During the shooting of the film Police officer, Raj saw Rawail filling empty champagne bottles with a mixture of Limca and soda to make the liquid resemble champagne. These bottles were going to be used in a birthday scene in the movie. Raj berated him, “What are you doing? Would this be served instead of champagne at Raj Kapoor’s party? If you want to save money, why even spend on Limca? Piss the unit in the bottles! Cheaper !”

This book evokes the image of a filmmaker who was deeply devoted to his work, and who wanted to do nothing in doing so. He once told Rawail: “I totally respect the faith people have in their religion, but for me, the religion that stimulates my faith is cinema.” No wonder Rawail calls RK Studios his “place of worship”.

There is a lot to be gained from reading this book, whether you are making movies or not. Raj’s passion, work ethic and craftsmanship are reminiscent of a time when life was much slower than it is today. There were no OTT platforms, not even the Internet. His creative influences were a varied mix – the epic poem Ramcharitmanas by Goswami, Tulsidas, actor Charlie Chaplin, Archie Comics, filmmaker Alfred Hitchcock and artist René-Xavier Prinet.

Raj’s death was as dramatic as his life, and this book captures the episode quite sensitively. In 1988, when Raj was at Vigyan Bhavan in Delhi to receive the Dadasaheb Phalke Prize from the then President, R Venkataraman, he was unable to get up and go to the podium. He had an asthma attack. His wife Krishna was with him. The president approached Raj, handed him the citation and put the medal around his neck. Rawail writes: “At that precise moment, he (Raj) put his hands together in recognition and slipped into a coma.

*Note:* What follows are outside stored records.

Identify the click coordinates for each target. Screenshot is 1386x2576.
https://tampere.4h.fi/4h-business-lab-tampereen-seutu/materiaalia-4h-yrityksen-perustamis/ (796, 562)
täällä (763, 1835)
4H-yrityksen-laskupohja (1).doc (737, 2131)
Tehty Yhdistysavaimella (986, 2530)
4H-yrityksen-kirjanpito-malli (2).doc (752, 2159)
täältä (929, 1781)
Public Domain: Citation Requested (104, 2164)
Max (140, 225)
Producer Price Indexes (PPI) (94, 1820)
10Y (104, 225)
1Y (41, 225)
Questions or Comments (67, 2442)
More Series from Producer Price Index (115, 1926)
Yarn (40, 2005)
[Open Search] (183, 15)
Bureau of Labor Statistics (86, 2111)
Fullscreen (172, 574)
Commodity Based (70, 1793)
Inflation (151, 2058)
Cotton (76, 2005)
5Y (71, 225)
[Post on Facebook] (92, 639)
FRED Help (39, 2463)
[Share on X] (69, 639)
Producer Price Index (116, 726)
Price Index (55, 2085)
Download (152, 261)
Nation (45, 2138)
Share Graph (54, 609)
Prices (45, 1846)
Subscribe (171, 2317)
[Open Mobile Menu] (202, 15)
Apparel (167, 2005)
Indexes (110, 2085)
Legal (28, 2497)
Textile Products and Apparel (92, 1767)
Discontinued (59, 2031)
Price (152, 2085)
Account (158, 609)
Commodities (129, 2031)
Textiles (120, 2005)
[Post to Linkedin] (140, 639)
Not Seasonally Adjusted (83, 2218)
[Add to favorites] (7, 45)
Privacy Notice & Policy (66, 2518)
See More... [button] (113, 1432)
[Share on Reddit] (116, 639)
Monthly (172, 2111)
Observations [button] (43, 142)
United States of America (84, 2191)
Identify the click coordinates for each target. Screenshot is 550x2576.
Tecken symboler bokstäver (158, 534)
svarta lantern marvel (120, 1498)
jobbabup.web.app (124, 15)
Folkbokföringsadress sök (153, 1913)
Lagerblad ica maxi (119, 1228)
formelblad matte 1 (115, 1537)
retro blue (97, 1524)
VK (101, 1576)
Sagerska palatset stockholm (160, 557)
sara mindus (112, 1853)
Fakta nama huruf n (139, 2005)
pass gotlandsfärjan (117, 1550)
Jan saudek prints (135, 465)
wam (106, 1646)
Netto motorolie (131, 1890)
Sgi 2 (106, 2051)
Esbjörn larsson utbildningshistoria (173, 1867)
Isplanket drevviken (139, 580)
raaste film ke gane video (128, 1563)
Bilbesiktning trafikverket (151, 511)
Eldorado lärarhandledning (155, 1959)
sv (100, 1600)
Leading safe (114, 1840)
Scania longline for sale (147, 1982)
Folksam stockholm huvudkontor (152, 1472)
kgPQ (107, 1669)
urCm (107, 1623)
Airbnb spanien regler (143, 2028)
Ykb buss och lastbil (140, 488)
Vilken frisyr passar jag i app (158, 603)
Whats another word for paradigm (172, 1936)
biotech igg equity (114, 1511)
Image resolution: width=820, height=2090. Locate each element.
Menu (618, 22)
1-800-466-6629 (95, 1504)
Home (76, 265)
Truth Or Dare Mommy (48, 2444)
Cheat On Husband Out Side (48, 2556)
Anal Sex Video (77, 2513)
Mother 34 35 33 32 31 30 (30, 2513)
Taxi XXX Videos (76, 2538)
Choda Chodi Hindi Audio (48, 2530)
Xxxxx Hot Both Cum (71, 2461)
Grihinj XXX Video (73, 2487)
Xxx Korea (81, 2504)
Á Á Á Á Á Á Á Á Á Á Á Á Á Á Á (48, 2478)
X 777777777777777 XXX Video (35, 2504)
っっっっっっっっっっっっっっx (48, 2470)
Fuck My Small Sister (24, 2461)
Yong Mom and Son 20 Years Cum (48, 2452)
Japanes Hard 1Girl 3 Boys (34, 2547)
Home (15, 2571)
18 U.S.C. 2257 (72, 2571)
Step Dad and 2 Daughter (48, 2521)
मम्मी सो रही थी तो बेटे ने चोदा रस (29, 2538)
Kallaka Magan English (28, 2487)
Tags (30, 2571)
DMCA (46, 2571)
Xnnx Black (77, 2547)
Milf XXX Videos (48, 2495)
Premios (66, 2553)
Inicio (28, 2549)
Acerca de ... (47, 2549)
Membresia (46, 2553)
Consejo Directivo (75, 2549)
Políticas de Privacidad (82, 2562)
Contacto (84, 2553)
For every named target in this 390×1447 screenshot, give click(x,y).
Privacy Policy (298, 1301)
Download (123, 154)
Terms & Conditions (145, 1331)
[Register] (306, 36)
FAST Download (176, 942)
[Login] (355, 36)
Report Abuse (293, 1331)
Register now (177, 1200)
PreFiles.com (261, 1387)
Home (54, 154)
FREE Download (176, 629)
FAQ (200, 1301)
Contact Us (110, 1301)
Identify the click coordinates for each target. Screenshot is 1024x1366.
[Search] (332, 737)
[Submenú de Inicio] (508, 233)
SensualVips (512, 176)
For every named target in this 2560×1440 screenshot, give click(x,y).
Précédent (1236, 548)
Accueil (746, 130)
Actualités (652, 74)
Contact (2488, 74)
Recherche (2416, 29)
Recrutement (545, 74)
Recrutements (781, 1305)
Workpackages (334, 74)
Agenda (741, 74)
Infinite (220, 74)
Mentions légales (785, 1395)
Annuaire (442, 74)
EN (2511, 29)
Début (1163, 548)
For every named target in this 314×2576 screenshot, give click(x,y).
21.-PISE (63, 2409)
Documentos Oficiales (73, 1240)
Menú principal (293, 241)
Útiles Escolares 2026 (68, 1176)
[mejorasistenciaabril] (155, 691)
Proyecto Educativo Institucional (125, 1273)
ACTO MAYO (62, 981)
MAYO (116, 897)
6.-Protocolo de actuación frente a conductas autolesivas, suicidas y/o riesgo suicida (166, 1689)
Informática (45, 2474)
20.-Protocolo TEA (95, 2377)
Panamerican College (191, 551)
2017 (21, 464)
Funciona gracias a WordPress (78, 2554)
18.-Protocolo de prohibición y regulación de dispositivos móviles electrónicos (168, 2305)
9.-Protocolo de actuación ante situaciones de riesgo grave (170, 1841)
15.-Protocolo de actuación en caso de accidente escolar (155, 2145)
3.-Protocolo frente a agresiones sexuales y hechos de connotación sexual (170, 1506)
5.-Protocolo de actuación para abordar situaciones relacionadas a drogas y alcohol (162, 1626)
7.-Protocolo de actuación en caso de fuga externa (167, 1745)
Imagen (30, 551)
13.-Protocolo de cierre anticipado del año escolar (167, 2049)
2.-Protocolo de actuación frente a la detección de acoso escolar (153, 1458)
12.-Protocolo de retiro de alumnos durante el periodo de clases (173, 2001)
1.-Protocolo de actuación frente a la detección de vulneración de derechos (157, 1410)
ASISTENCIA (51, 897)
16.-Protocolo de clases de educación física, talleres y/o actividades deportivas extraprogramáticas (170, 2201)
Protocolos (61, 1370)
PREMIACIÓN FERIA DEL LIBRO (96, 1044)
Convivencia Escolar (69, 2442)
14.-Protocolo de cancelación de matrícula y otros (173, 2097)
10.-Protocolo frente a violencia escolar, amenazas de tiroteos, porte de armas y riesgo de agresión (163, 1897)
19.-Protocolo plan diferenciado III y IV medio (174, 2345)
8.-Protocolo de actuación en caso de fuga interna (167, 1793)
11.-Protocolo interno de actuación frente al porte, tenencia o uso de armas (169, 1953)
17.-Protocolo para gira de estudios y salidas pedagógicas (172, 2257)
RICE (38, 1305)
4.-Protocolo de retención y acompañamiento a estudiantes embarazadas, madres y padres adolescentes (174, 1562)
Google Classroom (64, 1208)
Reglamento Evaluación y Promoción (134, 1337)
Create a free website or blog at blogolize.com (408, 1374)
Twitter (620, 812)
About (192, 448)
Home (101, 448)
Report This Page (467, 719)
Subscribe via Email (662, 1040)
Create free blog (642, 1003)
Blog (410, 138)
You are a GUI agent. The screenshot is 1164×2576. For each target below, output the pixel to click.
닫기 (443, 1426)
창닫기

He was rushed to the All India Institute of Medical Sciences, but he never recovered. Actor Dilip Kumar, with whom Raj shared a special bond as both had their roots in Peshawar before the score, visited him in the intensive care unit. Kumar spoke to Raj in Punjabi and Pashto, desperately hoping his friend would wake up and feel better, but the inevitable happened. Kapoor had said his last goodbye, knowing he would live.

Raj Kapoor: The Master at Work is published by Bloomsbury India.

Chintan Girish Modi is a freelance writer, journalist and book reviewer.